BLOCO DE TEXTO:
○ ○ ○ ○
Razão e emoção
Merval Pereira - O Globo
No limiar do
que promete ser a disputa mais acirrada para a Presidência da República
dos últimos 20 anos, estamos entrando em uma campanha política em que os
recursos da moderna propaganda serão usados à exaustão para explorar as
descobertas mais recentes da neurociência, que já definiu que o eleitor
vota mais com a emoção do que com a razão.
O sociólogo Manuel
Castells, baseado também em estudos da neurociência, diz que o medo é a
emoção primária fundamental, a mais importante de nossa vida a
influenciar as informações que alguém recebe.
O livro de John
Mearsheimer sobre o hábito de mentir dos governantes, da Editora Zahar,
debruça-se sobre o que ele chama de “mentiras estratégicas”, e uma das
muitas facetas dessas mentiras “para o bem da pátria” é a difusão do
medo.
Está aí a raiz da recente propaganda partidária do PT,
apelando para o receio do que classificam de retrocesso caso a sigla
seja derrotada nas urnas. Para se contrapor à tendência à mudança que as
pesquisas apontam como a principal motivação para o voto nesta eleição.
É
interessante observar que, embora esteja na frente nas pesquisas, a
presidente Dilma concorre à reeleição com dificuldades que a fazem dizer
uma frase como a revelada por Renato Maurício Prado no GLOBO, num
encontro da presidente com jornalistas esportivos recentemente no
Palácio da Alvorada em Brasília: “É a minha hora. E vou até o fim.
Perdendo ou ganhando”.
As primeiras campanhas propagandísticas com
vistas à reeleição foram realizadas com o objetivo de evitar a derrota,
o que indica uma fragilidade que não seria de se supor em uma
presidente de posse de todas as forças inerentes ao cargo que ocupa. O
que revela que ela não tem pleno controle dessas forças.
Não é de
estranhar que esse tenha sido o caminho escolhido pelo marqueteiro João
Santana, que já admitiu certa vez que, numa campanha, trabalham-se
“produções simbólicas”, tentando captar “o imaginário da população”, não
exatamente a verdade dos fatos.
Nessa guerra que se avizinha,
como em todas as guerras, a verdade é a primeira vítima, na frase famosa
atribuída geralmente ao senador americano Hiram Johnson. Em sua obra “A
República”, Platão afirma que os governantes têm o direito de não dizer
a verdade para os cidadãos, e até mesmo de mentir “no interesse da
própria cidade”.
O governo Dilma leva essa permissão platônica ao
pé da letra e cria um mundo de ficção que esbarra na realidade. É o caso
dos aeroportos, que Dilma declarou ontem prontos para receber os
milhões de turistas esperados para a Copa.
○ ○ ○ ○
O QUE FAZER:
A - Indique se cada afirmação concorda com o texto sobre razão e emoção. Para cada uma, responda sim ou não e cite as palavras exatas que decidem: (i) Castells afirma que o medo é a emoção primária fundamental; (ii) o livro de Mearsheimer é da Editora Zahar; (iii) a frase sobre a verdade ser a primeira vítima é atribuída a Platão.
B - Transcreva literalmente o trecho do texto que começa em "Está aí a raiz" e vai até "voto nesta eleição.", inclusive.
As linhas são um material à parte, separado do texto.

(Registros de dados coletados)
○ ○ ○ ○
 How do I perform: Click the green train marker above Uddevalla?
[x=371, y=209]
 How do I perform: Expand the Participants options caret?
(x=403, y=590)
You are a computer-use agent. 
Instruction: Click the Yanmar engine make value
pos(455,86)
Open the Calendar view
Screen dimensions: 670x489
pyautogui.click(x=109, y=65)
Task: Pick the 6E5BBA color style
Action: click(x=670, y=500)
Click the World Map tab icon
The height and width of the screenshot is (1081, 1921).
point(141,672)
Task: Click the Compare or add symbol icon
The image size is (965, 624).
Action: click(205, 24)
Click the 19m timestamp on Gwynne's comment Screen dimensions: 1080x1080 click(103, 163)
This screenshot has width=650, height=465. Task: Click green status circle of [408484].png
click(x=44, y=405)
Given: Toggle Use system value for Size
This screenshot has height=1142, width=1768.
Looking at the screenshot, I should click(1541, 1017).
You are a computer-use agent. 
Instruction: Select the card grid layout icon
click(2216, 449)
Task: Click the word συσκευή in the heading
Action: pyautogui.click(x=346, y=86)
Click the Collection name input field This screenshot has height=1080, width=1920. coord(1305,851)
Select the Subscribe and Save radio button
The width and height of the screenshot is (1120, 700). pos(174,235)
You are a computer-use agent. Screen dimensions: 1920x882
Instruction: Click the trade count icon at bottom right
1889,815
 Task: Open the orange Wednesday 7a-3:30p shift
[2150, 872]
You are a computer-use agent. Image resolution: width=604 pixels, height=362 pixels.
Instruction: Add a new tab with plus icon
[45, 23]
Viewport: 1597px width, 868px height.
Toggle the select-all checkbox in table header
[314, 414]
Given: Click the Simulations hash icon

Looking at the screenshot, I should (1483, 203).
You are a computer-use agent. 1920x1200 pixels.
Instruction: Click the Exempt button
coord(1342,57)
○ ○ ○ ○
RESPOSTAS ESPERADAS:
A - (i) Sim: "o medo é a emoção primária fundamental". (ii) Sim: "Mearsheimer sobre o hábito de mentir dos governantes, da Editora Zahar". (iii) Não: "atribuída geralmente ao senador americano Hiram Johnson".

B -
Está aí a raiz da recente propaganda partidária do PT,
apelando para o receio do que classificam de retrocesso caso a sigla
seja derrotada nas urnas. Para se contrapor à tendência à mudança que as
pesquisas apontam como a principal motivação para o voto nesta eleição.